= The Sulphur Institute =

Non-profit organization

The Sulphur Institute logo

The Sulphur Institute, or TSI (also spelled The Sulfur Institute), is an international non-profit organization which acts as a global advocate for sulfur and sulfur producers.

==History==
The Sulphur institute was founded in 1960, initially working with companies involved in the mining of sulfur using the Frasch process. With the increase of the Claus process for extracting sulfur from natural gas and oil, TSI's members now include multinational energy companies. The Sulphur Institute connects these sulfur producers with sulfur's largest consumer markets (fertilizers and construction materials), transporters, traders, and service providers. Today, The Sulphur Institute's member companies include a host of companies from five continents involved with producing, consuming, trading, adding value, or supplying services to the sulfur industry.

==Programs and Activities==
TSI is actively engaged in event planning and publishing print materials for the benefit of all sulfur stakeholders. Their work includes international meetings, and developing field activities in regions where sulfur has an economically beneficial role. TSI provides individuals with access to sulfur related publications. In addition to these meetings and printed works, TSI has programs in four main aspects of the sulfur industry: Environment, Health, and Safety; Information and Advocacy; Sulphuric Acid; and Transportation Regulations and Logistics.

===Environment, Health, and Safety program===
TSI's Environment, Health, and Safety program addresses environmental and safety issues surrounding the transportation, production, and storage of sulfur. The Sulphur Institute's program allows regulatory agencies and industry stakeholders to connect, exchange knowledge, and develop practices which improve the safety of the industry.

===Information and Advocacy program===
The Sulphur Institute provides members, government and non-government agencies, and industry stakeholders accurate information on sulfur. TSI has served as a source of industry information for many publications including the Wall Street Journal. TSI is often quoted by publications within the industry as well. The information gathered by TSI is made available through a number of publications, webinars, and speaking engagements.

===Sulphur Advocacy program===
The Sulphur Advocacy program encourages the use of sulfur worldwide in many applications, to promote sulfur as a valuable fertilizer. "Through advocacy, education, and promotion, the program seeks to facilitate increased sulfur demand by removing hurdles for private industry to develop commercial scale sulfur-based fertilizer businesses."

TSI has worked in China and India to develop and promote the use of sulfur. China is one of the major consumers of sulfur, mainly because of its phosphate fertilizer industry. TSI began encouraging sulfur market growth in China beginning in 1994 and has continued working with Chinese organizations. In the 1984 The Sulphur Institute began working with representatives in India to encourage similar growth in sulfur usage.

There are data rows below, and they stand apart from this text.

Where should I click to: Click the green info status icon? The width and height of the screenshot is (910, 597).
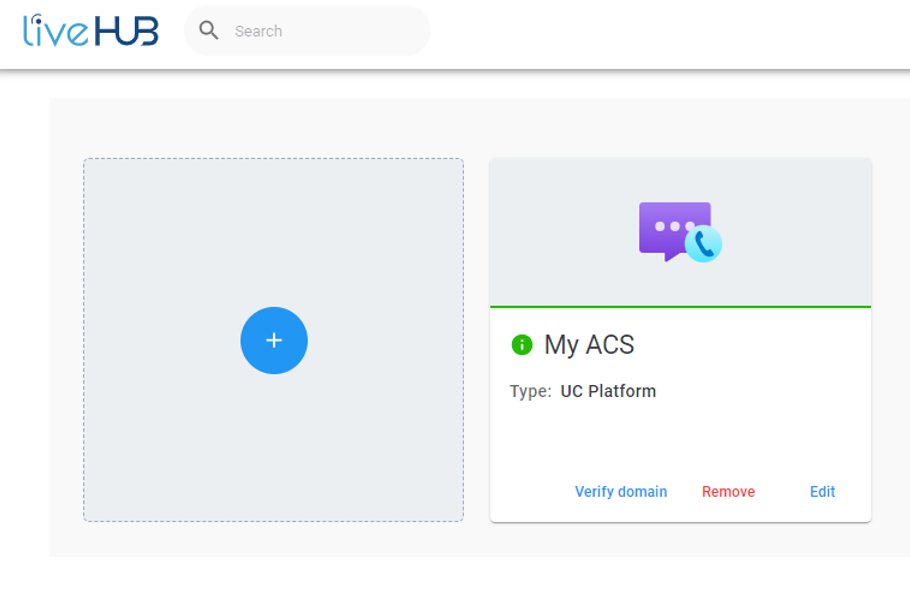pos(522,345)
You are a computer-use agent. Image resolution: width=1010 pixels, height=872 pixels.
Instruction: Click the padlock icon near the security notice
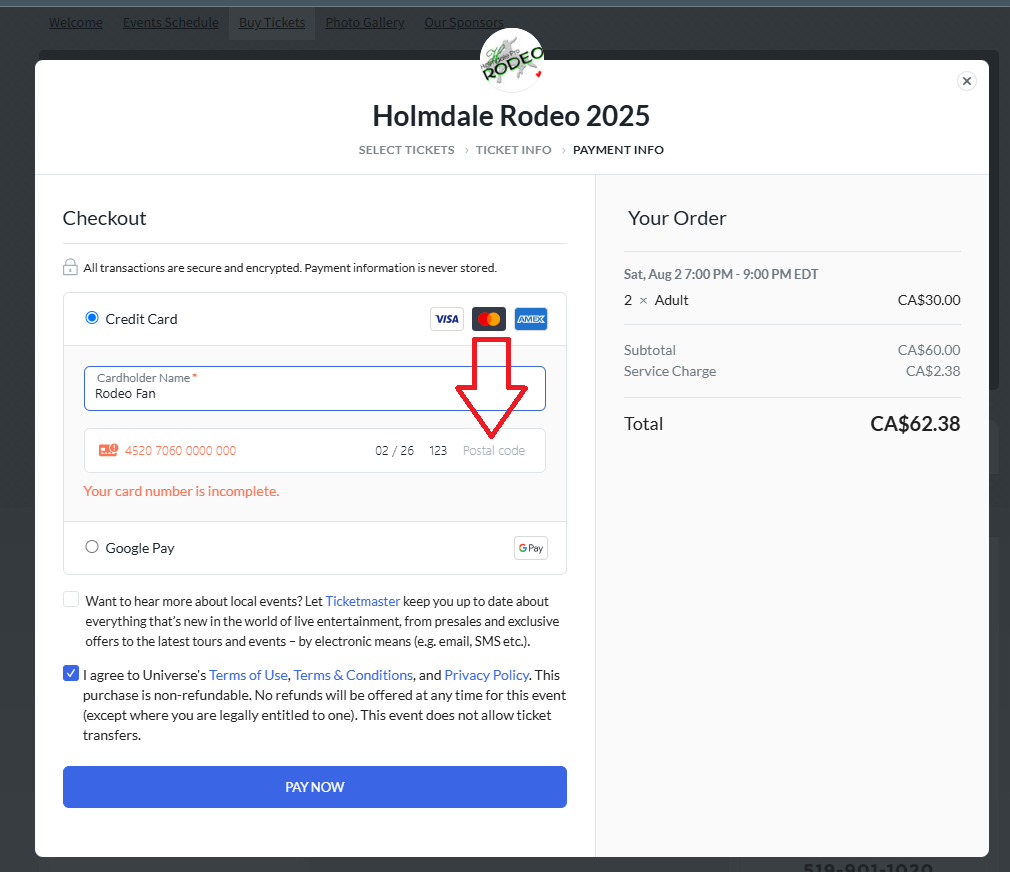click(x=70, y=267)
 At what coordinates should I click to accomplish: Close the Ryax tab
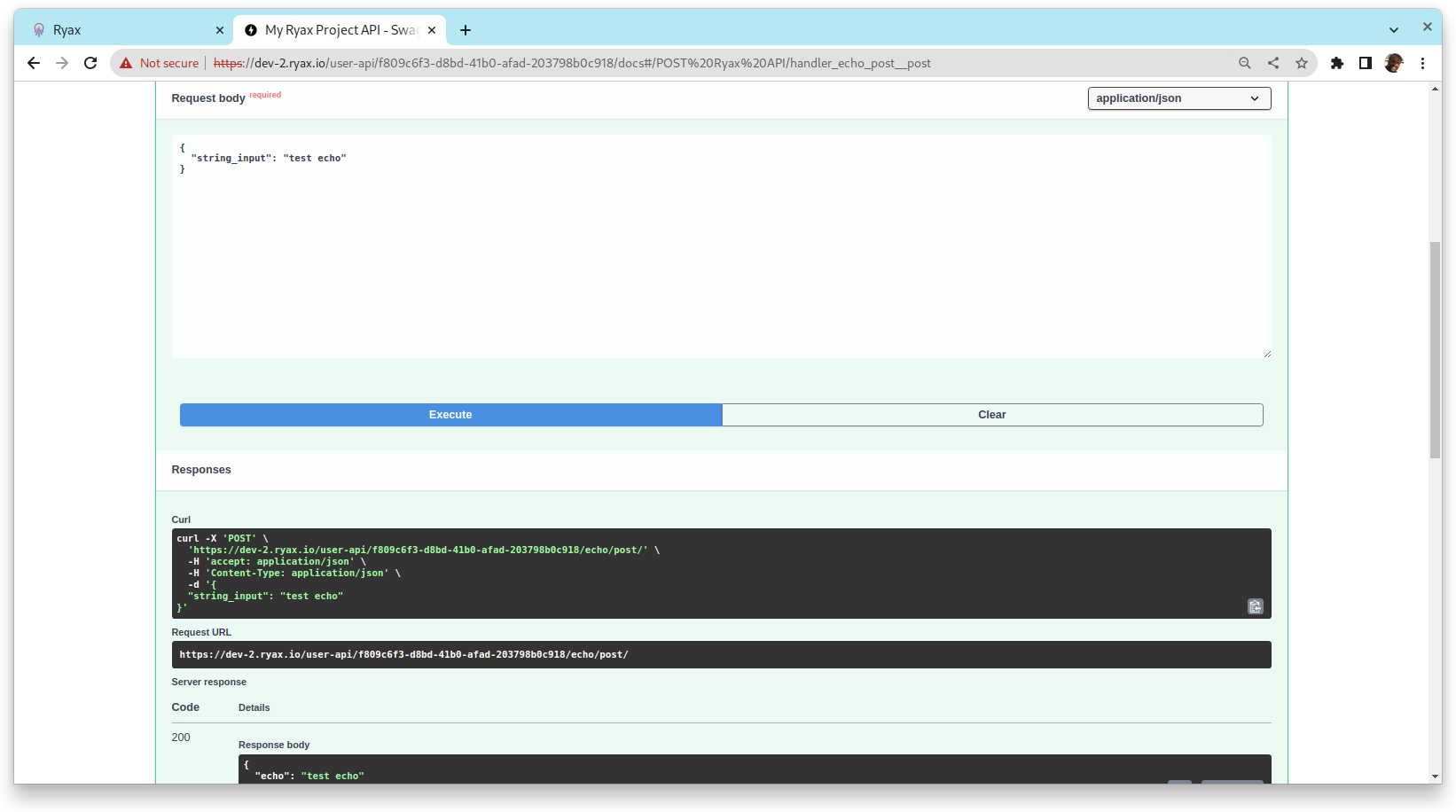pos(220,30)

TSI worked with the International Fertilizer Industry Association and the Fertilizer Association of India to provide activities and resources on the use of sulfur in agriculture.

===Transportation Regulations and Logistics program===
TSI serves as a spokesperson for the sulfur industry with its Transportation Regulations and Logistics program. "TSI monitors for proposed changes to regulations impacting transportation and handling of sulfur and sulfur compounds." Their program covers transportation by rail, road, and sea transportation on regional, national, and international levels.

==Sulphur World Symposium==
The Sulphur Institute holds an international symposium annually titled The Sulphur Institute's Sulphur World Symposium. The symposia are attended by producers, consumers, and traders in sulfur, as well as industry service providers, and feature speakers discussing a range of topics relating to sulfur.

The 2010 Sulphur World Symposium was held in Doha, Qatar from April 12 through April 15, 2010. The 2010 symposium featured a tour of the Ras Laffan Industrial City, which is not normally available to the public.

==Publications==
Publications by The Sulphur Institute include market studies, industrial publications, general brochures about sulfur, and brochures on the agricultural uses of sulfur. Symposium proceedings are also available. Most publications are available in English, with several available in Spanish, Chinese, and Hindi.